=== Exercise instructions ===
Write what comes next in the spoken account of guest booking on a BBC One debate show, starting right after its last sentence.

=== Article ===

☆ ☆ ☆ ☆

They put Katie Hopkins on the show without telling me. And I used to flip out at some of these ludicrous people they'd book. And I said, why? And they said, oh, well, she's, there was one of the, because we always debated three subjects and one of the subjects was Syria and she said well she was in the army briefly and I went okay so she so she in theory has got something to comment on that as well as
the immigration issue so I thought I'll find we'll give it a go and she had nothing of interest or
use to say about the military in Syria nothing whatsoever and I had been I was entirely right
we should never have booked her um so I think there was this problem with I mean that was my
one experience of working
regularly on your show where they were guest booking to try and stir up controversy they
regularly book christian homophobes like people who genuinely homosexuality was you know unnatural
and i thought why are we putting these people on air in this way it was sunday morning slots it's
nominally a religion slot i'm not sure this is helpful to christianity you know to be
picking these people to represent that religion i don't know so it was my one experience presenting
a kind of i wouldn't say it's prime time but it was a bbc one show we inherited you know a million
viewers from the andrew marshall because that was the time slot i did it for two years you know so
in terms of guest booking and how we even used to rewrite the scripts that they would they expect me
to voice i said i'm not saying this.

☆ ☆ ☆ ☆

=== Extracted entries ===
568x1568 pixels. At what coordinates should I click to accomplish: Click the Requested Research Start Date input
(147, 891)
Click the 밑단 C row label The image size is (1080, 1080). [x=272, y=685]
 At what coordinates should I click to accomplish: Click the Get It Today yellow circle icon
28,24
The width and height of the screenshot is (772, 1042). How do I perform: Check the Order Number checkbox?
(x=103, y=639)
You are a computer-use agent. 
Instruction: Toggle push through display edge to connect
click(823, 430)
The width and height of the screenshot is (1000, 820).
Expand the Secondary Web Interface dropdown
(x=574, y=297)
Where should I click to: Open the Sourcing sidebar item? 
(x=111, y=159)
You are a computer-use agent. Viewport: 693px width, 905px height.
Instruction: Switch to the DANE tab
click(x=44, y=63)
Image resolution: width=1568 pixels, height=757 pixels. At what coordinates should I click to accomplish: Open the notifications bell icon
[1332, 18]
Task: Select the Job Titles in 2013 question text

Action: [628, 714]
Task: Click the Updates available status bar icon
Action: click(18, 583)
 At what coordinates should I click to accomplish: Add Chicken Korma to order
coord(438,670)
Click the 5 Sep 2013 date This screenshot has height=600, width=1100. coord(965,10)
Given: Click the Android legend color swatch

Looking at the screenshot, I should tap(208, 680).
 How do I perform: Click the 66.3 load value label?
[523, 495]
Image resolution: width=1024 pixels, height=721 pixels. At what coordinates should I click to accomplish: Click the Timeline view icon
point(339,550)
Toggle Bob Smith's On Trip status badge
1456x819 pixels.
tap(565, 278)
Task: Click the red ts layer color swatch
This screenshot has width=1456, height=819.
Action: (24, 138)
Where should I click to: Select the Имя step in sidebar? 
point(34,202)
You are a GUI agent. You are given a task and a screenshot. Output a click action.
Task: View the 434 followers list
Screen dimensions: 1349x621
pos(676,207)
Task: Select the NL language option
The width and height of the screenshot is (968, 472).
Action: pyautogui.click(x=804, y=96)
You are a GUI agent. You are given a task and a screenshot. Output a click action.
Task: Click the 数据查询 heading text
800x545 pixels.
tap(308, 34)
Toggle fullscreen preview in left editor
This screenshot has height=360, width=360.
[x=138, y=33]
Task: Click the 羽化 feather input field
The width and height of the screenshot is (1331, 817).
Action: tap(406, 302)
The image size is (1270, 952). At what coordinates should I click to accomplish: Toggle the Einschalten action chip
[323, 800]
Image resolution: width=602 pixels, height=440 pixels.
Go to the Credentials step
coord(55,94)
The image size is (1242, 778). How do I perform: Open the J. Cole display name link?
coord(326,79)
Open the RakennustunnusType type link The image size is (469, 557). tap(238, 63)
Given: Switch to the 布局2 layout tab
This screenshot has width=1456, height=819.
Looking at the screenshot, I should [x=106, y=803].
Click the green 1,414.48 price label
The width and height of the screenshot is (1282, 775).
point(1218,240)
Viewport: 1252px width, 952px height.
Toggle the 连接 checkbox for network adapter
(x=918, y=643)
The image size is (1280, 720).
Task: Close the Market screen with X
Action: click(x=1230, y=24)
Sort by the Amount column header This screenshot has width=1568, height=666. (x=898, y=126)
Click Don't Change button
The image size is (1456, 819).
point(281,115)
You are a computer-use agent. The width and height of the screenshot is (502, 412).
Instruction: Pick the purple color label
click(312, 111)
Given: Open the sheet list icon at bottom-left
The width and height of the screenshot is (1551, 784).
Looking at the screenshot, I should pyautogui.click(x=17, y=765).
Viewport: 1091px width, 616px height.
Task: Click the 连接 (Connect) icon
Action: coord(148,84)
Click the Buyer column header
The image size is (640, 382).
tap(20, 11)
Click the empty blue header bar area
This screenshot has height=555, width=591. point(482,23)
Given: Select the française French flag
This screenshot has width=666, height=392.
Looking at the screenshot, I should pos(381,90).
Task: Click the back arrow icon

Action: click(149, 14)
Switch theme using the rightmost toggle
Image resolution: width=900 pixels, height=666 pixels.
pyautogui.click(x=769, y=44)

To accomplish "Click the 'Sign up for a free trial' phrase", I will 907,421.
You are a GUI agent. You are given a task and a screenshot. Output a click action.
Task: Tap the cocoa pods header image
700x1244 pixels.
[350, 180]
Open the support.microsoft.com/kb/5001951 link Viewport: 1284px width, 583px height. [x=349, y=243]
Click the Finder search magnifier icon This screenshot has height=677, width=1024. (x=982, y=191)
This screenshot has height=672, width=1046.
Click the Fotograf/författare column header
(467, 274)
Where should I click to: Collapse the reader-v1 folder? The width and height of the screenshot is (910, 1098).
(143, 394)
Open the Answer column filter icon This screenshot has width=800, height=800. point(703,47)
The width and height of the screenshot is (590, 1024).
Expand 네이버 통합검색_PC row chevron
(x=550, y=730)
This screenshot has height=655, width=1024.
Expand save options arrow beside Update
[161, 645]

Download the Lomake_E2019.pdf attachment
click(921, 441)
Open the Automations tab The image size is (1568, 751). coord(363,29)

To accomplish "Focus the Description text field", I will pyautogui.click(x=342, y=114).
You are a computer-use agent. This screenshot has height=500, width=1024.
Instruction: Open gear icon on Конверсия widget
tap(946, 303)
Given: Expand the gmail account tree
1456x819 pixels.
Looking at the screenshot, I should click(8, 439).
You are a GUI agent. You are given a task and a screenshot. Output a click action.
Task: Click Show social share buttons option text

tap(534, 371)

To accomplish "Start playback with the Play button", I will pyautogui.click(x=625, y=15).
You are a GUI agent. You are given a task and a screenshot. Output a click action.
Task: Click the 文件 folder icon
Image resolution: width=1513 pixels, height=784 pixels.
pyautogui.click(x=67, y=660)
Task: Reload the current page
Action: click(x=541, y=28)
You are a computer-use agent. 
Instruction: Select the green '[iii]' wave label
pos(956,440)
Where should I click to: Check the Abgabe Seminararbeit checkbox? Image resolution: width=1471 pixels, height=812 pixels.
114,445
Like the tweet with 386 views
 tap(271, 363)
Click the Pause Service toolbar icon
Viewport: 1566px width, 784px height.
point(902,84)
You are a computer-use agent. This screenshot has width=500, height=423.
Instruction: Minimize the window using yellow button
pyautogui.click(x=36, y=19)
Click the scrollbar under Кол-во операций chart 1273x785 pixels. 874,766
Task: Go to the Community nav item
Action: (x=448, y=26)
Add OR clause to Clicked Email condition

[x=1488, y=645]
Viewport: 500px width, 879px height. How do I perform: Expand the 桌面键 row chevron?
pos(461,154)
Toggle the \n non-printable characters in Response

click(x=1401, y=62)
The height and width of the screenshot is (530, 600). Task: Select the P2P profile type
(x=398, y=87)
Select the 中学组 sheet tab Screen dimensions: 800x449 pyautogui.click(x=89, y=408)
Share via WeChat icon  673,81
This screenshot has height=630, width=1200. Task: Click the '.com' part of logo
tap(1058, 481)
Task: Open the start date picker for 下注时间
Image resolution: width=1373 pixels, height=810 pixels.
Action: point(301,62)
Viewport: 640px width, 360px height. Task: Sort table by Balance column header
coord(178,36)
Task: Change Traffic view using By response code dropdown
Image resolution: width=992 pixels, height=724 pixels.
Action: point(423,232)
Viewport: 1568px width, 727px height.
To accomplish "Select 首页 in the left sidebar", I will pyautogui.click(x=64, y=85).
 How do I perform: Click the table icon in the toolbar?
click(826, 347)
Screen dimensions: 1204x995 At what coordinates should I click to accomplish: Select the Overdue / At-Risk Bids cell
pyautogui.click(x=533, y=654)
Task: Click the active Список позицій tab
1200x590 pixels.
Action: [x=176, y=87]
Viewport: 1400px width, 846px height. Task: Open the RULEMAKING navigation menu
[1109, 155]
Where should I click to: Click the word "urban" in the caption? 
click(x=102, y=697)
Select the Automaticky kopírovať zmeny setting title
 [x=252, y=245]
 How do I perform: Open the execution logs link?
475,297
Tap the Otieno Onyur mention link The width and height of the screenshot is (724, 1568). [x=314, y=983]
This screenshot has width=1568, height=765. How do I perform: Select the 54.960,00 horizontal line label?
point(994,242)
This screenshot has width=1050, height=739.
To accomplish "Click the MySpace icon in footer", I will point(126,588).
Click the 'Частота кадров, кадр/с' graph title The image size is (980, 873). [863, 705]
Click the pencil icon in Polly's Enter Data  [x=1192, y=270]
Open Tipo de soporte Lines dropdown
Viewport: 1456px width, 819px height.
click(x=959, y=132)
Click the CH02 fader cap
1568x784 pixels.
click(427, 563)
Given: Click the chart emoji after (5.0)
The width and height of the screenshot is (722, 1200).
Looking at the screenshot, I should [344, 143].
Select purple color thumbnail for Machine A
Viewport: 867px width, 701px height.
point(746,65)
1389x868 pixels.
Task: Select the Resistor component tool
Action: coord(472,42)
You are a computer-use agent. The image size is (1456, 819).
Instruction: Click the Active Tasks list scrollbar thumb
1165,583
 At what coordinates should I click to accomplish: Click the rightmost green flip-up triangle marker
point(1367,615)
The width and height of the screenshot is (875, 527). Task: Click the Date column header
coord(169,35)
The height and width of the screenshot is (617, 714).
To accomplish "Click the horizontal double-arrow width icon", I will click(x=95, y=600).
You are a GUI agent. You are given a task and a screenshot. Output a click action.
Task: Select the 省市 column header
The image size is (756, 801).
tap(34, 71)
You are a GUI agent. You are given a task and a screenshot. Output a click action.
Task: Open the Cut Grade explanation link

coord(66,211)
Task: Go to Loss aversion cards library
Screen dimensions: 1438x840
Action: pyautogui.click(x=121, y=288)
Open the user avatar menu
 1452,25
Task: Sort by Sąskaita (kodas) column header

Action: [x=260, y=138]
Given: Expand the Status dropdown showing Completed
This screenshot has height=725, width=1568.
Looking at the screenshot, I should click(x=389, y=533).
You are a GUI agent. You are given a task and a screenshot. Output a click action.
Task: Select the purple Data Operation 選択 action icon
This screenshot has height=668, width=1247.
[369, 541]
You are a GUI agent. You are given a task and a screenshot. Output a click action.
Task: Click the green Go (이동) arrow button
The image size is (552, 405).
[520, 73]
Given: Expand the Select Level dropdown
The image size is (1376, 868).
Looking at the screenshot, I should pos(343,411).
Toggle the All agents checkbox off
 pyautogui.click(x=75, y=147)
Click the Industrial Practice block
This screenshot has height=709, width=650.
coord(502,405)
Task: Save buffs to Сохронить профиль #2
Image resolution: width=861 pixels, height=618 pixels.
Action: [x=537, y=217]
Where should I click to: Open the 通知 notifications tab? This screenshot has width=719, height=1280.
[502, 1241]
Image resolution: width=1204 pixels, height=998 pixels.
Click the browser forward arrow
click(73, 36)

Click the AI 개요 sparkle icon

☆ ☆ ☆ ☆

=== The output ===
This isn't fact-checked.
Or this is really extreme.
And I was worried about why they weren't applying proper journalistic standards to BBC content.
But it wasn't being made by journalists on the whole.
There were some terrific producers on it, I should say.
And I made some really good friends, actually, as a result.
People who came on as guests on that show.
Right.
And, you know, people that I admired, like Jermaine Greer came on.
Anne Leslie, the veteran Fleet Street correspondent, came on.
You know, I loved hearing views I didn't necessarily agree with.
But it was about not just trying to get provocation for the sake of it.
Yeah, yeah, yeah.
Anne Leslie told a great story in the aftermath of the Jimmy
Savile scandal. I met her in the green room at Newsnight. She said, when she was a young reporter,
you know, and men used to just grope you. It wasn't even like they'd ask you or they'd make
flirty comments. They would just stick a hand on you. And she said she remembered having to
stub her cigarette out on a man's hand as he was trying to push it up her leg. Isn't that amazing?
And it was a war story. I mean, she wasn't saying it because she thought women should have to do that now. She was just saying that's how bad things were then,
that we didn't even complain about it. That's how we dealt with it. Isn't that remarkable?
Yeah. I mean, I guess it still happens in some places.
You can't smoke now, so how would you smoke a cigarette outside anyone's hand?
You just shoot the hand off.
Extremely interesting. I'm an illogical woman.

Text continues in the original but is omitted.